Speak speaks to the teenage experience and to the terrible realities of misunderstanding, loneliness, and emotional damage.
I could not put this book down. I stayed up late reading it last night and then could hardly fall asleep I was so affected.
There were lots of things I liked about it, but here are a few particulars:
- Melinda seemed real to me. It's ironic that even though Melinda hardly ever talks, you hear her all the way through the book. You know exactly why she can't tell her parents anything. You know exactly why she's estranged from her best friends. Laurie Halse Anderson, the author (who I'm convinced is a genius), never has to tell you. She shows you.
- The narrative is beautiful. And since it's written in first person present tense, it's also unusual.

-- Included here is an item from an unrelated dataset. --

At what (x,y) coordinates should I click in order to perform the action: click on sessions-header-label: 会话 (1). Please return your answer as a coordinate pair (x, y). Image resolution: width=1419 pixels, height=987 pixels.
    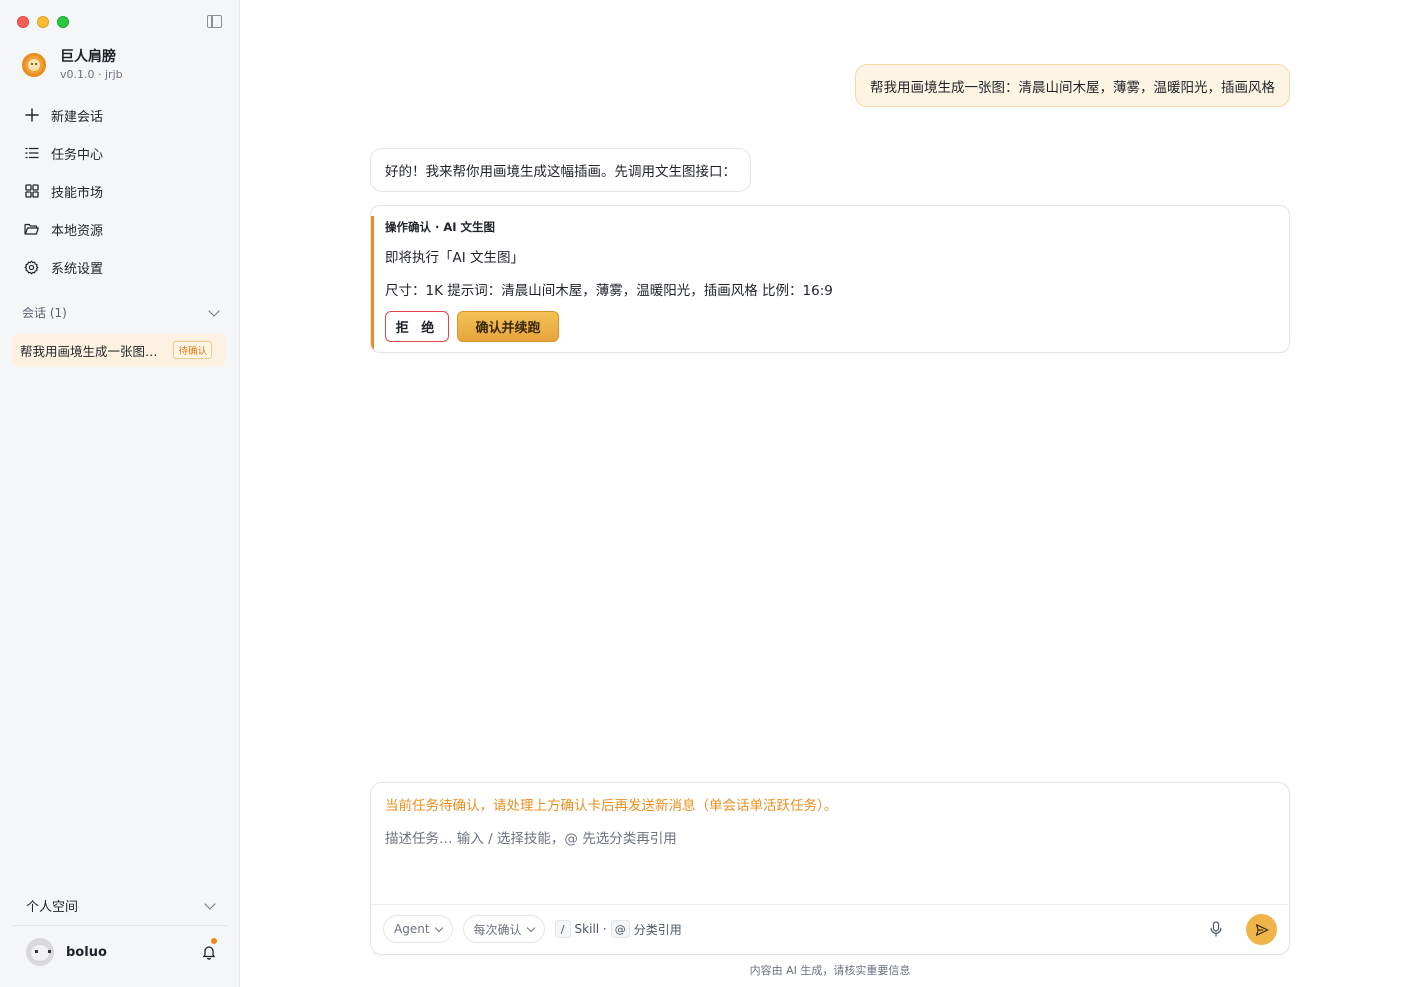
    Looking at the image, I should click on (44, 313).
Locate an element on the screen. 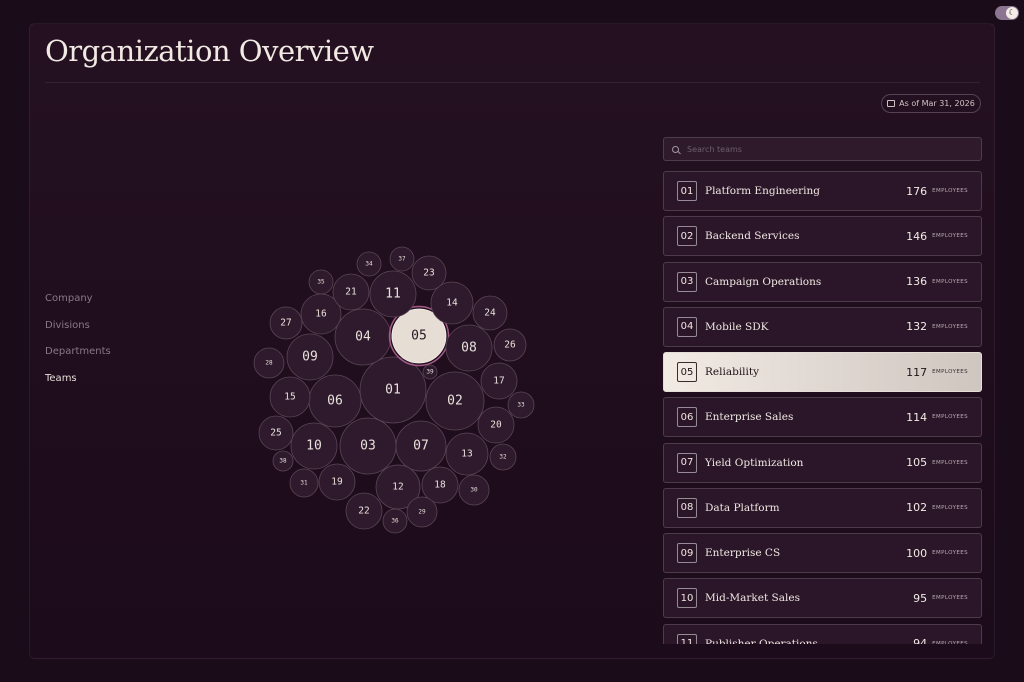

- Melinda starts off as a victim. You feel horribly sorry for her, so sorry you want to climb into the book and wrap your arms around this dirty, depressed, silent, fearful child. You want to be the listening mother she doesn't have. But on the other hand, there's a strong side to her too. A hilarious side. I almost peed my pants laughing when she described her Spanish classes: the teacher who wants to speak only Spanish and ends up teaching entirely in charades. Life through Melinda's eyes is funny. Painfully funny. Ridiculously funny. But nobody in her world gets to see this side of her because she hides inside herself, silent and tangled.